Concentrated Formulation of Insulin Glargine Shows Improved Management of Type 2 Diabetes

June 15, 2014
Dennis Bittner, PhD

Patients treated with a new, more concentrated insulin glargine formulation experienced similar glycemic control with fewer nocturnal and daytime hypoglycemic events compared with patients treated with the current formulation of the product.

Geremia B. Bolli, MD, Professor of Endocrinology at the University of Perugia, Italy, presented results from EDITION 3, a Phase 3 trial that compared Gla-300, a new formulation of glargine at 300 U/mL, with Gla-100, glargine at 100 U/mL, the glargine formulation already marketed by Sanofi-Aventis as Lantus. The Gla-300 formulation is intended to provide a more constant and prolonged pharmacokinetic response. Bolli spoke at a session Saturday at the American Diabetes Association’s 74th Scientific Sessions, held June 13-17, 2014, in San Francisco, CA.

The main objective of the study was to establish efficacy and safety of Gla-300 compared with Gla-100 in patients with type 2 diabetes (T2DM) insufficiently controlled by oral anti-diabetic drugs (OADs), over 6 months of treatment. “The primary endpoint was non-inferiority as assessed by no difference in HbA1C by the end of the study,” said Bolli. In addition to establishing non-inferiority of Gla-300 to Gla-100 in terms of HbA1C reduction, protection against the risk of hypoglycemia was also a key factor.

▸ Data
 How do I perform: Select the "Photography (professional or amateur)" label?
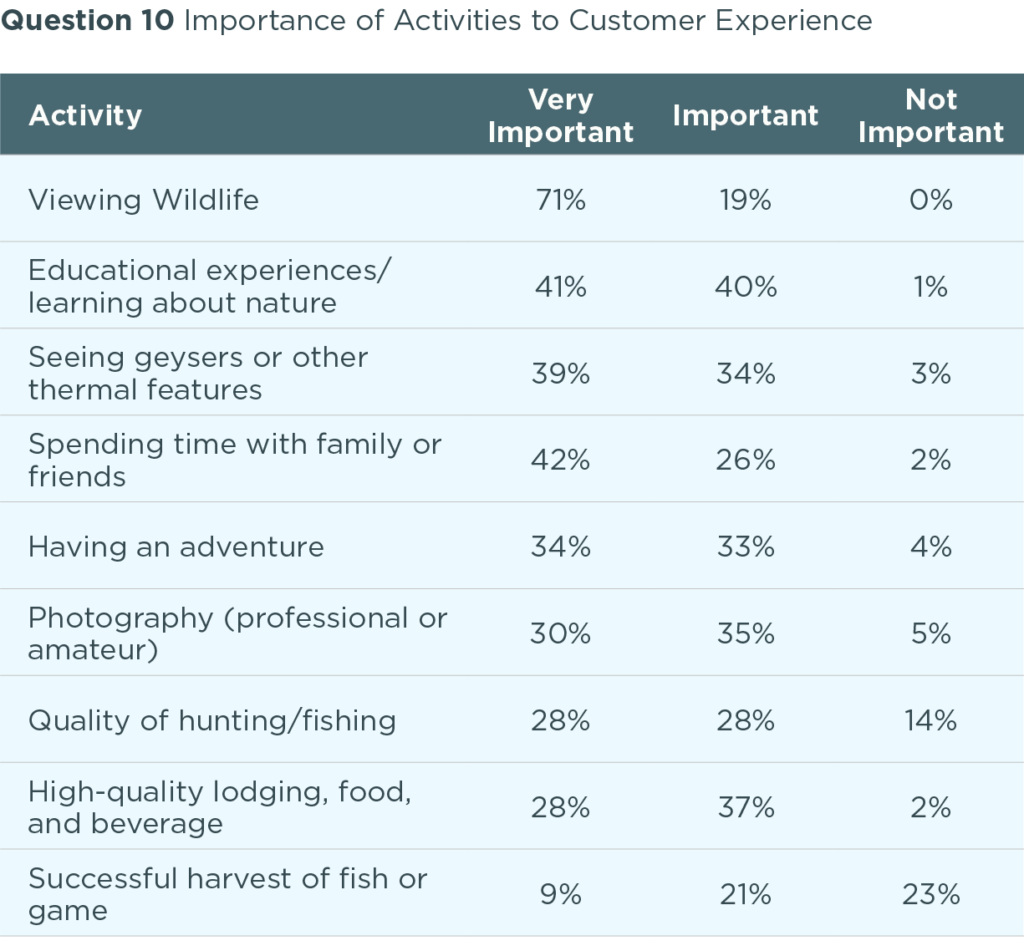click(x=237, y=634)
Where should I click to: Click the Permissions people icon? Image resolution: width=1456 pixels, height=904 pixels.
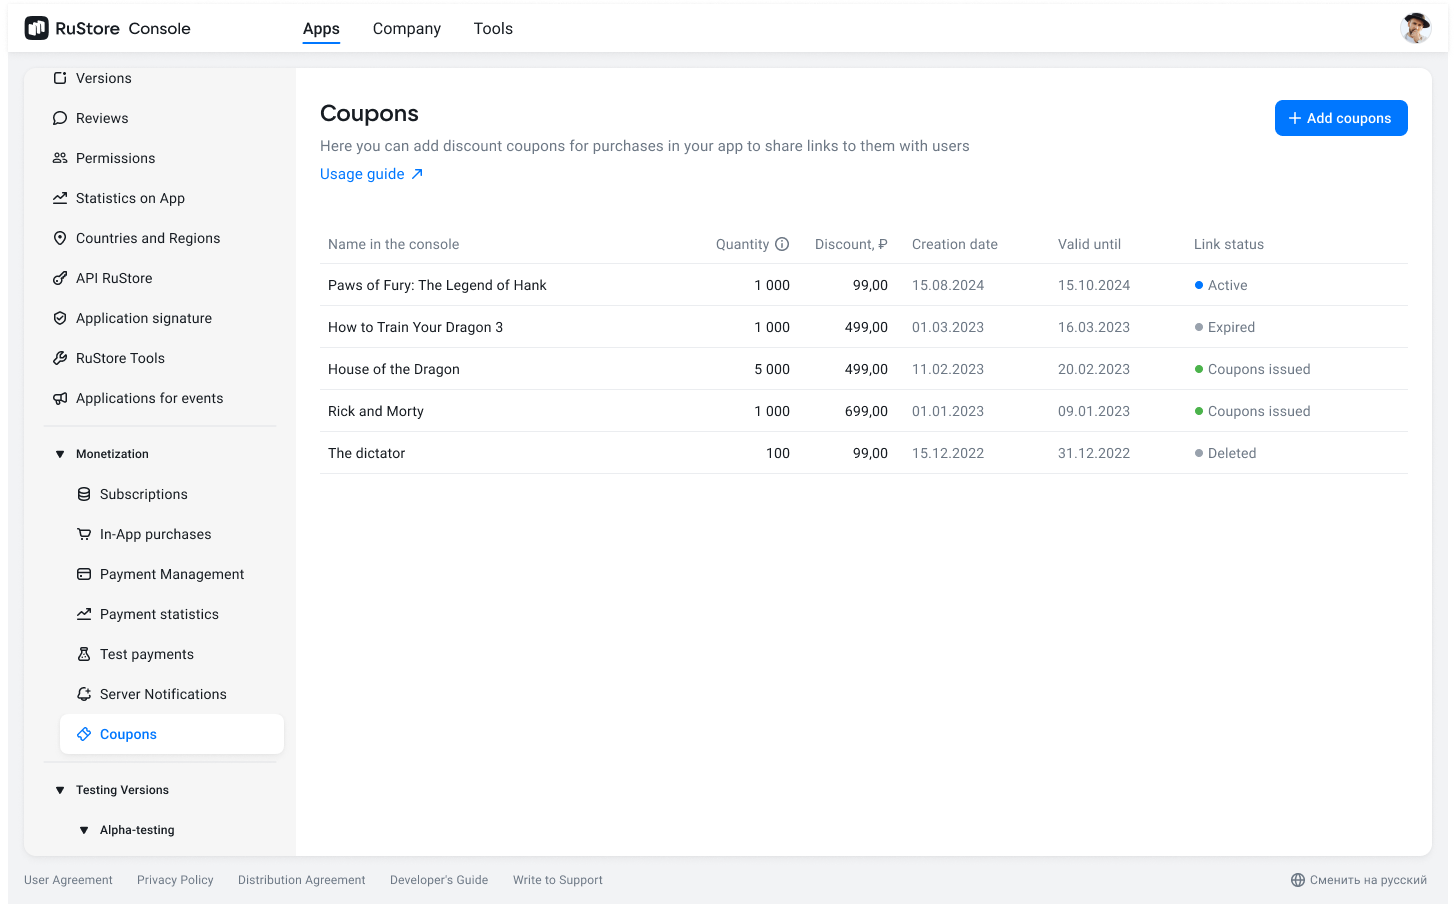tap(60, 158)
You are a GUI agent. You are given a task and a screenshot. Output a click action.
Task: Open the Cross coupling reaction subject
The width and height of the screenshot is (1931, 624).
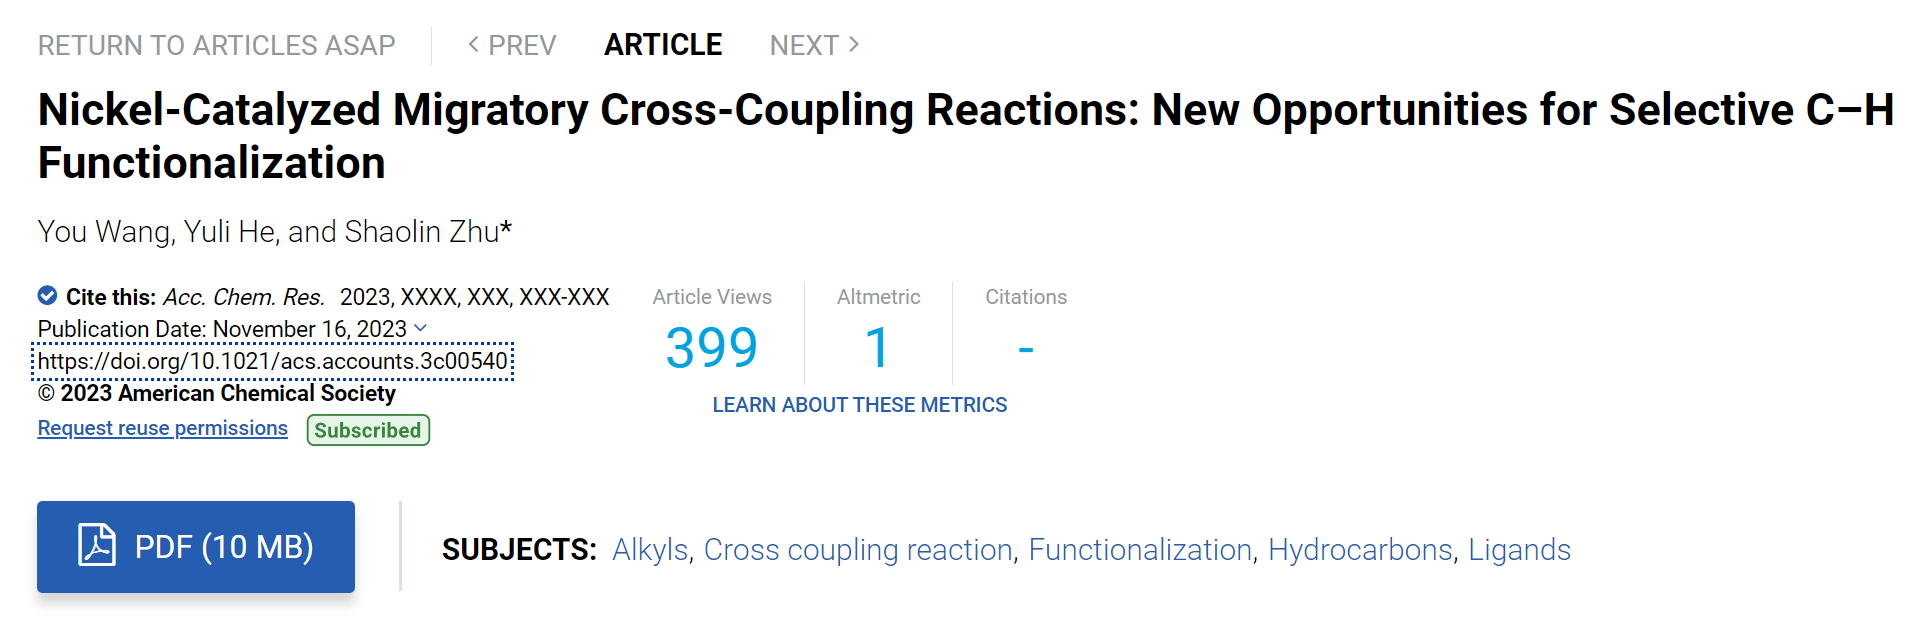point(859,550)
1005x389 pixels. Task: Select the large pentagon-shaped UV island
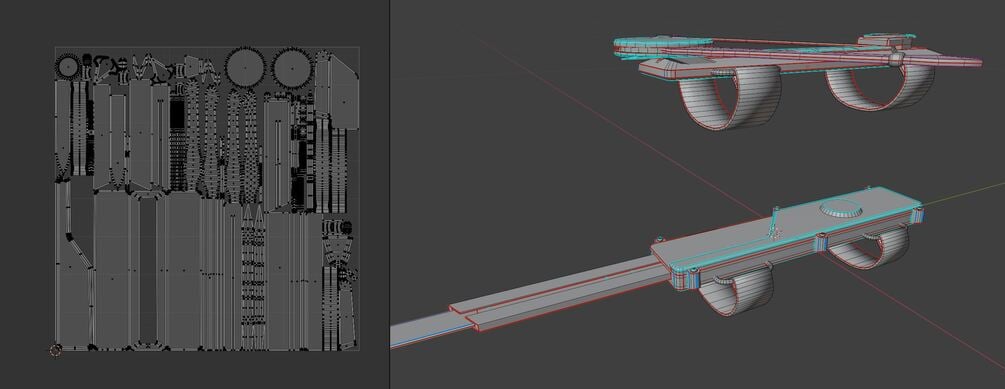[344, 92]
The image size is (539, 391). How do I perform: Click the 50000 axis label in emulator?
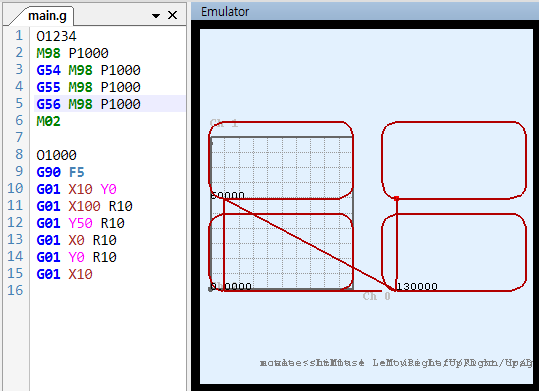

▸ Activity list
1. Translate this sentence from the article on insulin glargine into Spanish: "The Gla-300 formulation is intended to provide a more constant and prolonged pharmacokinetic response."
2. Copy the passage of the article on insulin glargine between "Concentrated Formulation of" and "of the product.", inclusive.

▸ Results for each task
1. La formulación Gla-300 está destinada a proporcionar una respuesta farmacocinética más constante y prolongada.

2.
Concentrated Formulation of Insulin Glargine Shows Improved Management of Type 2 Diabetes

June 15, 2014
Dennis Bittner, PhD

Patients treated with a new, more concentrated insulin glargine formulation experienced similar glycemic control with fewer nocturnal and daytime hypoglycemic events compared with patients treated with the current formulation of the product.